By Robert B. Zoellick
United States Trade Representative
The Financial Times, July 26, 2002
Copyright 2002 The
Fiancial Times Limited
The US unveiled a far-reaching and comprehensive package of reforms
for global agriculture yesterday. On Monday, we will present this initiative
to other countries at the World Trade Organisation in Geneva.
Last November in Doha, the US pushed hard with the Cairns Group
of
agricultural exporting nations and many developing countries to establish
a strong mandate for freeing trade in agriculture. The new US proposal
will provide fresh momentum and add specificity to what we achieved eight
months ago. Given that progress on agriculture is the key to a successful
Doha agenda, we believe that this energy can spur the new global trade
negotiations.
The US agriculture proposal points to the next stage of reducing barriers
to agricultural trade and, ultimately, to their elimination. Agriculture,
which began to be subjected to comprehensive free trade disciplines only at
the beginning of 1995, has lagged far behind the liberalisation achieved in
other sectors. The compromise that at last incorporated agricultural trade
into the new World Trade Organisation through the Uruguay round accepted many
of the status quo barriers and subsidies. Restrictions to trade were turned
into tariffs then capped, along with subsidies, at or near existing levels -
with the US locked in with lower barriers than its principal trading
partners.
The package of reforms that we are now introducing levels the playing
field on the way to eliminating barriers altogether. By negotiating big cuts
in tariffs and trade-distorting subsidies, it lays the foundation for growth
in agriculture, lower prices for consumers and higher incomes for all.

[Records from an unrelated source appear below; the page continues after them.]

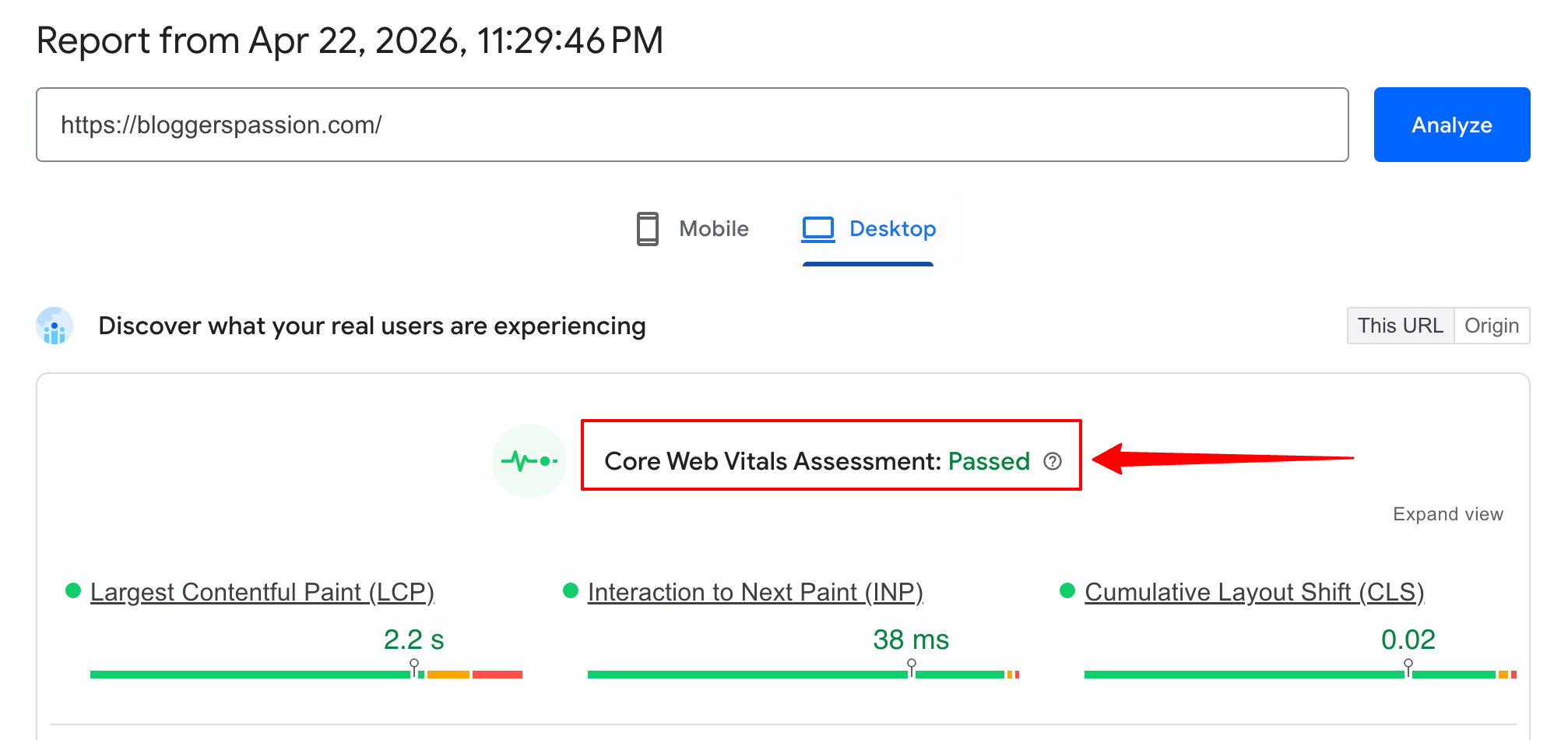Expand the Cumulative Layout Shift details

[1254, 592]
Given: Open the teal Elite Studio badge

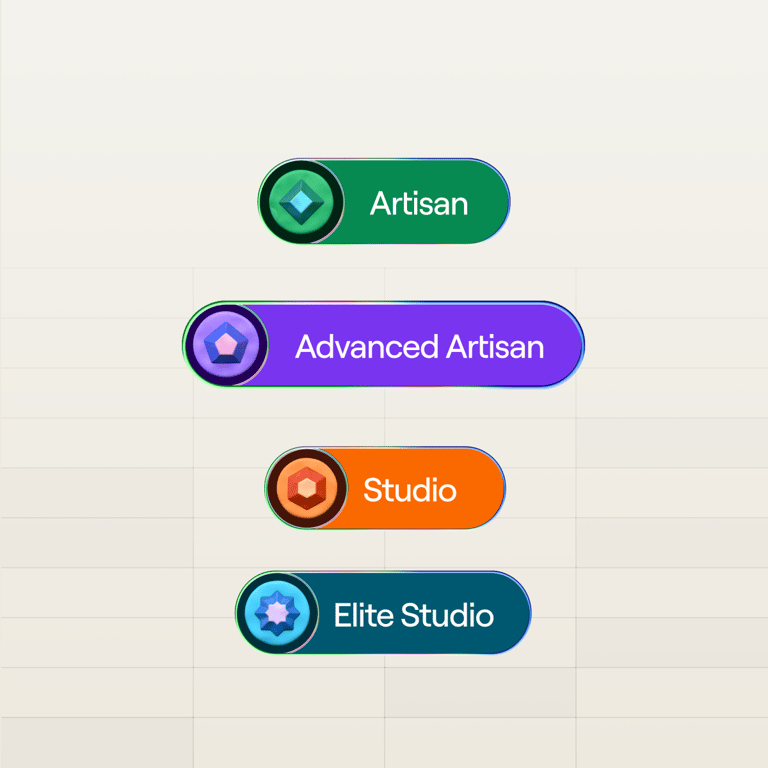Looking at the screenshot, I should (x=384, y=613).
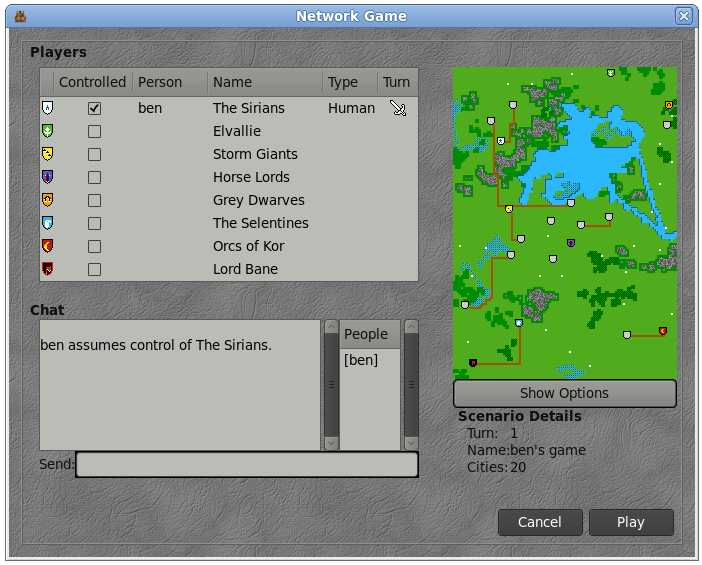Enable Controlled checkbox for Elvallie
The width and height of the screenshot is (702, 565).
(x=94, y=131)
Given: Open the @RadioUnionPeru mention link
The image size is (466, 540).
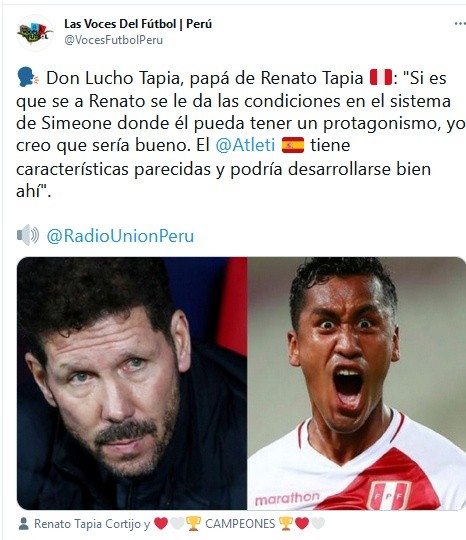Looking at the screenshot, I should pos(120,236).

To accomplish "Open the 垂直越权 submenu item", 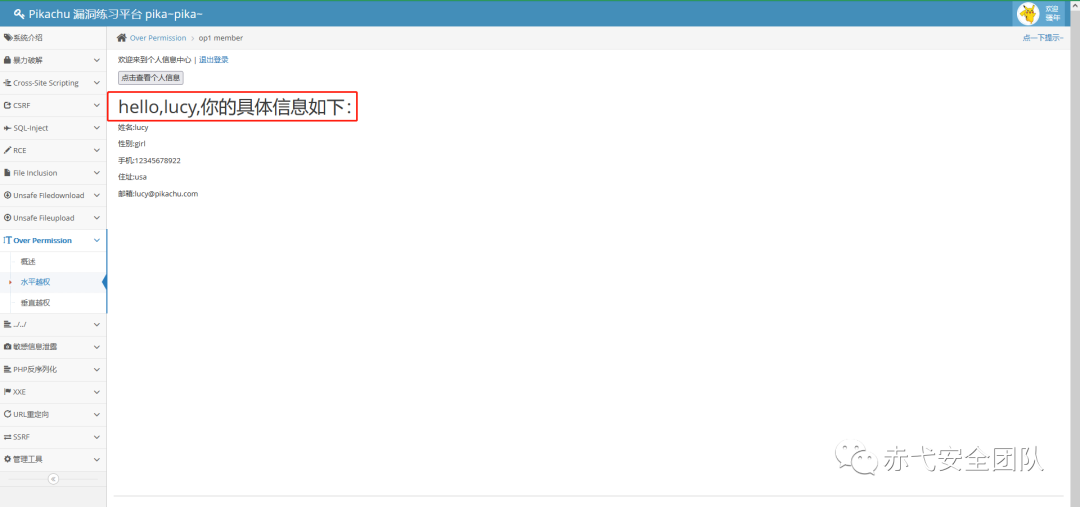I will click(x=35, y=302).
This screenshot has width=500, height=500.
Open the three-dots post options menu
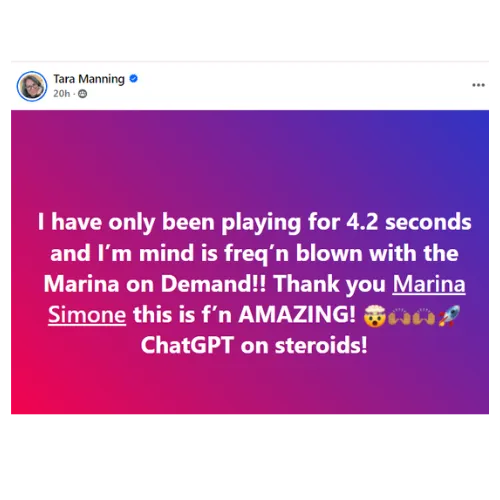pos(478,85)
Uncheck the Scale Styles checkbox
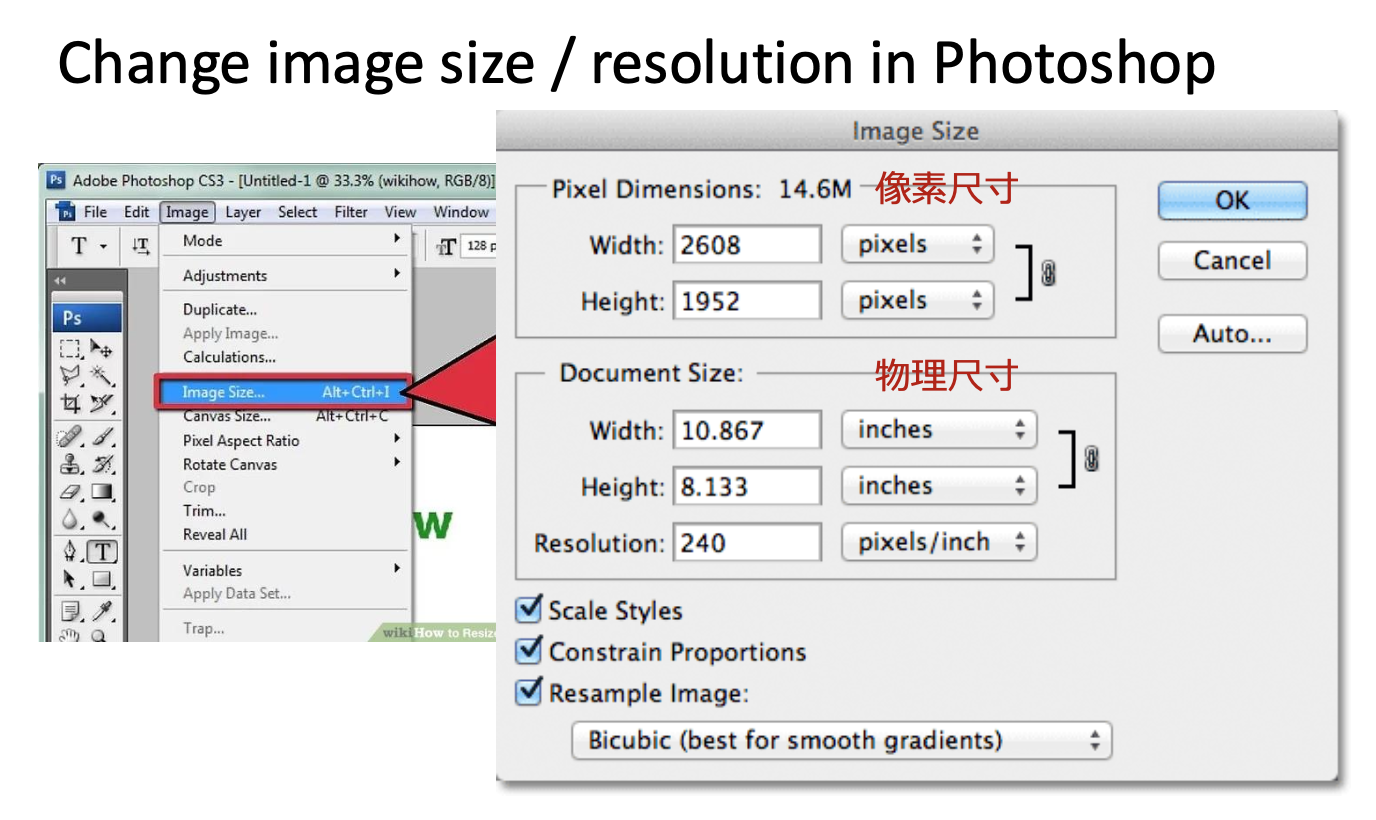 [x=529, y=610]
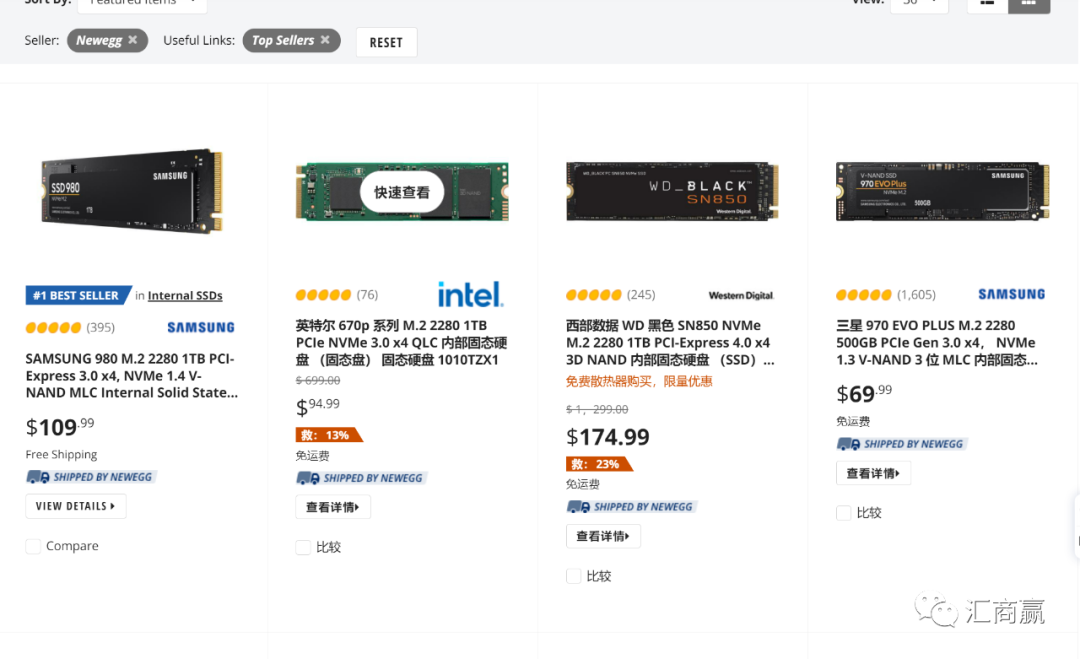Open Samsung 980 SSD product image
Screen dimensions: 1080x659
(132, 191)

First, we propose scrapping all export subsidies over five years. This is
a
reform long demanded by developing countries, which rightly resent having
to compete not only with internal agriculture supports but also with the
lavish subsidies some developed countries use to pay others to buy their
food. Second, we call for a drastic reduction in agricultural tariffs,
cutting the average allowed global farm tariff from 62 to 15 per cent. Last,
we propose reducing allowable trade-distorting subsidies by more than Dollars
100bn (Pounds 64bn) by setting a cap for each country of no more than 5 per
cent of agricultural production.
The US is willing to tackle its own trade-distorting policies provided
that
others agree to do the same. Our plan will require significant cuts in
tariffs and trade-distorting subsidies for the US and even larger cuts for
countries with higher tariffs and more subsidies. It is reasonable and fair
to expect those that maintain the highest barriers to move furthest
towards liberalisation. Even with these bold cuts, European Union subsidy and
tariff levels would remain higher than America's - but we would have closed
the gap substantially, and will continue to press to eliminate it.
Developing countries, which cannot afford high subsidies and are hampered
by tariffs on their exports, will be particularly well served by our
proposal. The US initiative would improve developing countries' access to
developed countries' markets by slashing trade-distorting subsidies and
tariffs. Developing countries need to cut their tariffs, too. We do these
countries no favour by allowing them to be less-than-full partners in the WTO
and maintaining high barriers to trade with one another.
Some may ask how the US agriculture proposal could be consistent with
our recent farm bill. In fact, the farm bill is a key foundation of the
aggressive stance we are taking at the WTO. As the Organisation for Economic
Co-operation and Development has noted, the US farm bill "does not increase
the level of support overall in any significant way compared to what it was
in most recent years . . .and remains significantly below the levels of farm
support granted by
the European Union".
The US will protect its national interests fully within established WTO
rules - even as we work in concert with other nations to negotiate new rules
to open markets much more.
We believe the timing of our proposal is particularly propitious because
the European Commission has just recommended a proposal to reform the EU's
Common Agricultural Policy. Even though the Commission's proposal does not
cut spending and does not address market access or export subsidies, it does
seek to move Europe away from trade-distorting subsidies.
The EU will of course calculate its agricultural polices to match its
best
interest. Yet the Commission's reform seems to recognise that it is in
the EU's interest to reform its agricultural policies if it is to admit new
member states. Europe should also embrace substantial reform for its own
sake: to lower prices for consumers, preserve the environment and build
prosperity. And it is in our mutual interest to help developing countries by
freeing trade in agriculture. Make no mistake: the US is committed to lead
global agricultural reform. We challenge our trading partners to join us.